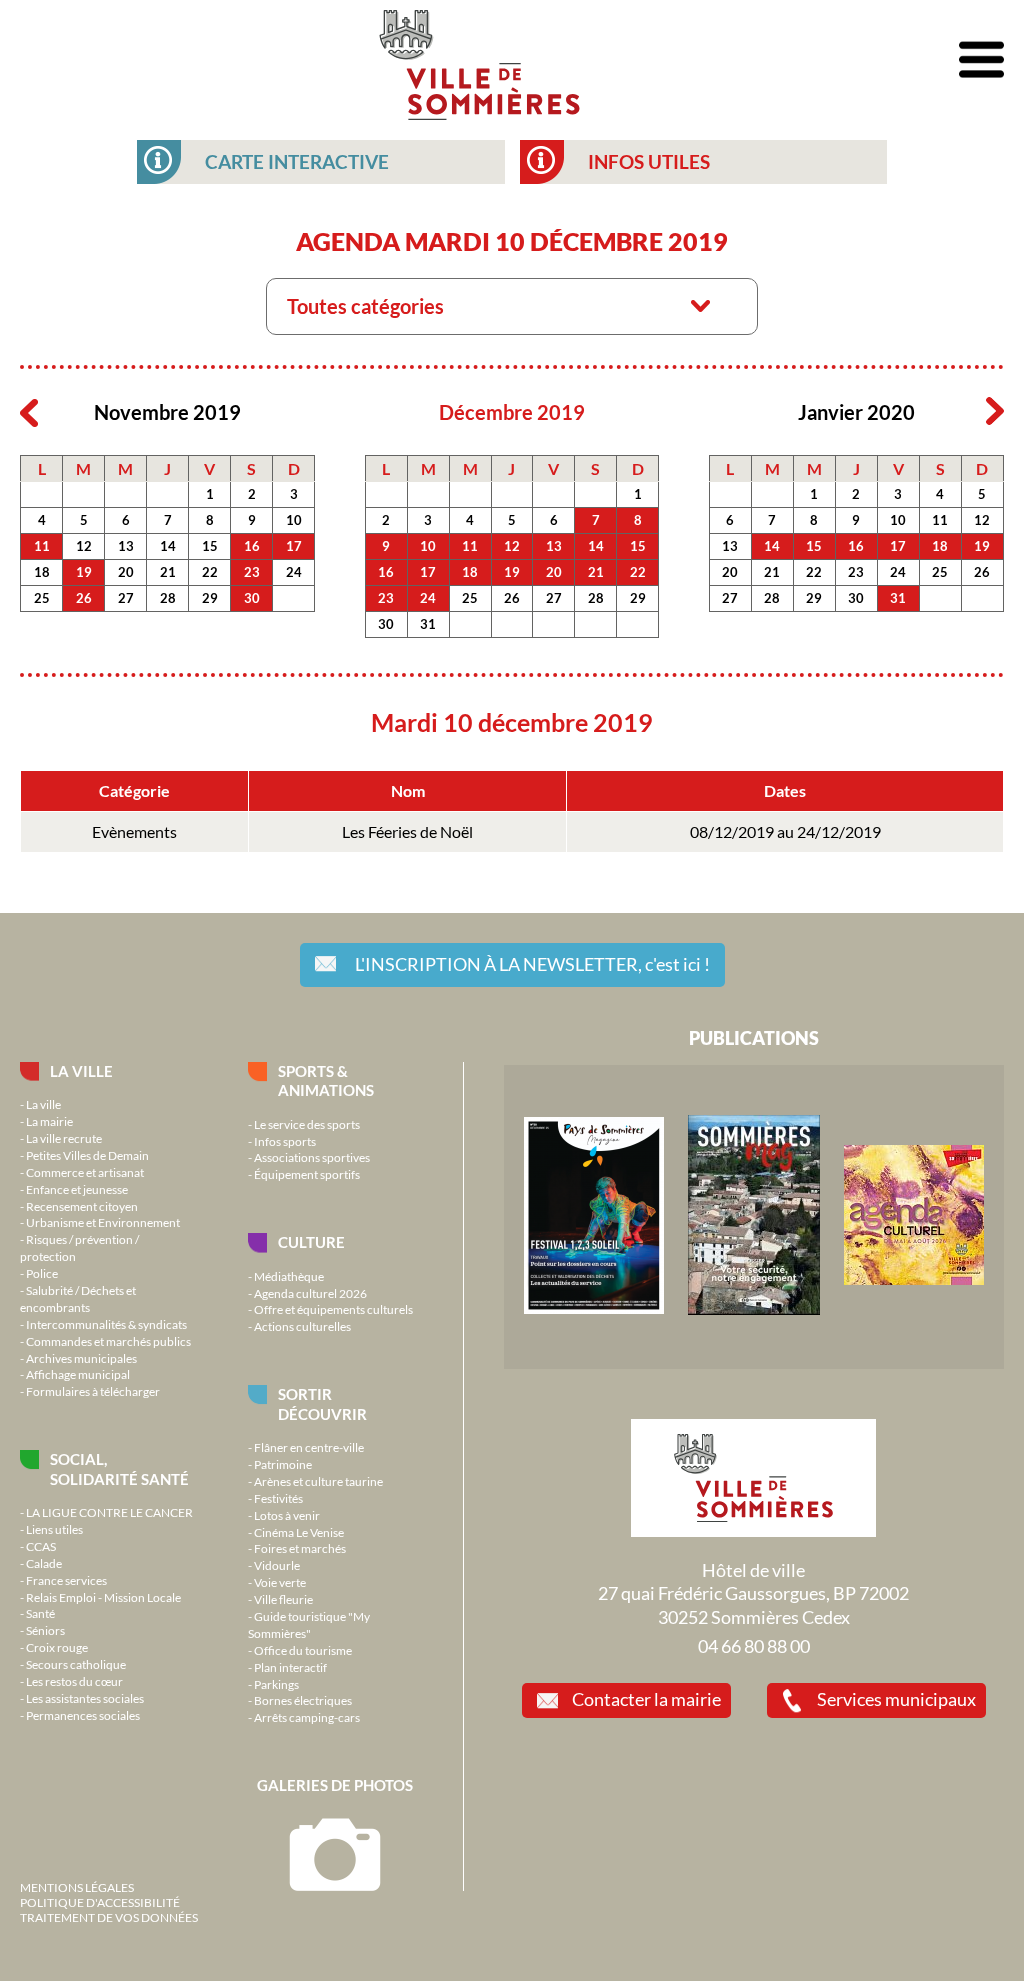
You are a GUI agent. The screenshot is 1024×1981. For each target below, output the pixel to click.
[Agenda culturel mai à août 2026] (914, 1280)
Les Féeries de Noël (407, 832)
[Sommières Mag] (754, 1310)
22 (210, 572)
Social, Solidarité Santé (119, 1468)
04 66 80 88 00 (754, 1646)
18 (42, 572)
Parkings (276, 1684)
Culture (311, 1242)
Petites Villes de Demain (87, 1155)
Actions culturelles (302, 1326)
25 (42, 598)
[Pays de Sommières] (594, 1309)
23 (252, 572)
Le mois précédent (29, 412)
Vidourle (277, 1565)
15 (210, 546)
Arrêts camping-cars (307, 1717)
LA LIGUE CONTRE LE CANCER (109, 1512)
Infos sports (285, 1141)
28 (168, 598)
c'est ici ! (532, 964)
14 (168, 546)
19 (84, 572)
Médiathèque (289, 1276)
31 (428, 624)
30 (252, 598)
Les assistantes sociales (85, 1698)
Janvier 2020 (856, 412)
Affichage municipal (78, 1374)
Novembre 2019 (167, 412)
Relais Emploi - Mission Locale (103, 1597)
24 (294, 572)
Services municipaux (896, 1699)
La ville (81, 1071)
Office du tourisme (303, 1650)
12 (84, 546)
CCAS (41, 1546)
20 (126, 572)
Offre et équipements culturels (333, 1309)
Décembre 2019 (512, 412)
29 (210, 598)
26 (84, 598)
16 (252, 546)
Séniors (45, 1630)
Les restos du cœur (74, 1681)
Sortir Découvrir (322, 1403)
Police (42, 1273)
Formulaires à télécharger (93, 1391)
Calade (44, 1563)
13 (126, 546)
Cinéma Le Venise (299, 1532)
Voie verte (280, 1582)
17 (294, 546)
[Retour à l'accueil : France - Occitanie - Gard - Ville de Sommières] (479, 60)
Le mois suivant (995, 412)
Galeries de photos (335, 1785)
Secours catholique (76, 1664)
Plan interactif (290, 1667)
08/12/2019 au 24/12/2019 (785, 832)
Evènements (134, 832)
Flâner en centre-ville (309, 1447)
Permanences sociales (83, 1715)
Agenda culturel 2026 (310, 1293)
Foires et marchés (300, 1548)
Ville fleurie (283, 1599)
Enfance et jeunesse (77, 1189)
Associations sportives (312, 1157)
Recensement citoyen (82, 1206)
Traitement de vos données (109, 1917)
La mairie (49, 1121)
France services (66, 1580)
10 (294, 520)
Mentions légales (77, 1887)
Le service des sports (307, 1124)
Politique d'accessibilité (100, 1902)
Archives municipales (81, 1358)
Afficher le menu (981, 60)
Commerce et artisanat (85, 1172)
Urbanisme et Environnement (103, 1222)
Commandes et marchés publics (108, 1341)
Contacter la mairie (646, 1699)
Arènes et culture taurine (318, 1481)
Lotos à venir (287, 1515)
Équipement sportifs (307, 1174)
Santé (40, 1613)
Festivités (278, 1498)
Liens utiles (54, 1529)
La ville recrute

-*-

**What you need to do**. In the listing above, the lines from the one containing "[Pays de Sommières] (594, 1309)" through the one containing "Flâner en centre-ville (309, 1447)" must be set down exactly, with no other lines.

**Answer to the problem**.
[Pays de Sommières] (594, 1309)
23 (252, 572)
Le mois précédent (29, 412)
Vidourle (277, 1565)
15 (210, 546)
Arrêts camping-cars (307, 1717)
LA LIGUE CONTRE LE CANCER (109, 1512)
Infos sports (285, 1141)
28 (168, 598)
c'est ici ! (532, 964)
14 (168, 546)
19 (84, 572)
Médiathèque (289, 1276)
31 (428, 624)
30 (252, 598)
Les assistantes sociales (85, 1698)
Janvier 2020 (856, 412)
Affichage municipal (78, 1374)
Novembre 2019 (167, 412)
Relais Emploi - Mission Locale (103, 1597)
24 (294, 572)
Services municipaux (896, 1699)
La ville (81, 1071)
Office du tourisme (303, 1650)
12 (84, 546)
CCAS (41, 1546)
20 (126, 572)
Offre et équipements culturels (333, 1309)
Décembre 2019 (512, 412)
29 (210, 598)
26 (84, 598)
16 (252, 546)
Séniors (45, 1630)
Les restos du cœur (74, 1681)
Sortir Découvrir (322, 1403)
Police (42, 1273)
Formulaires à télécharger (93, 1391)
Calade (44, 1563)
13 (126, 546)
Cinéma Le Venise (299, 1532)
Voie verte (280, 1582)
17 (294, 546)
[Retour à l'accueil : France - Occitanie - Gard - Ville de Sommières] (479, 60)
Le mois suivant (995, 412)
Galeries de photos (335, 1785)
Secours catholique (76, 1664)
Plan interactif (290, 1667)
08/12/2019 au 24/12/2019 (785, 832)
Evènements (134, 832)
Flâner en centre-ville (309, 1447)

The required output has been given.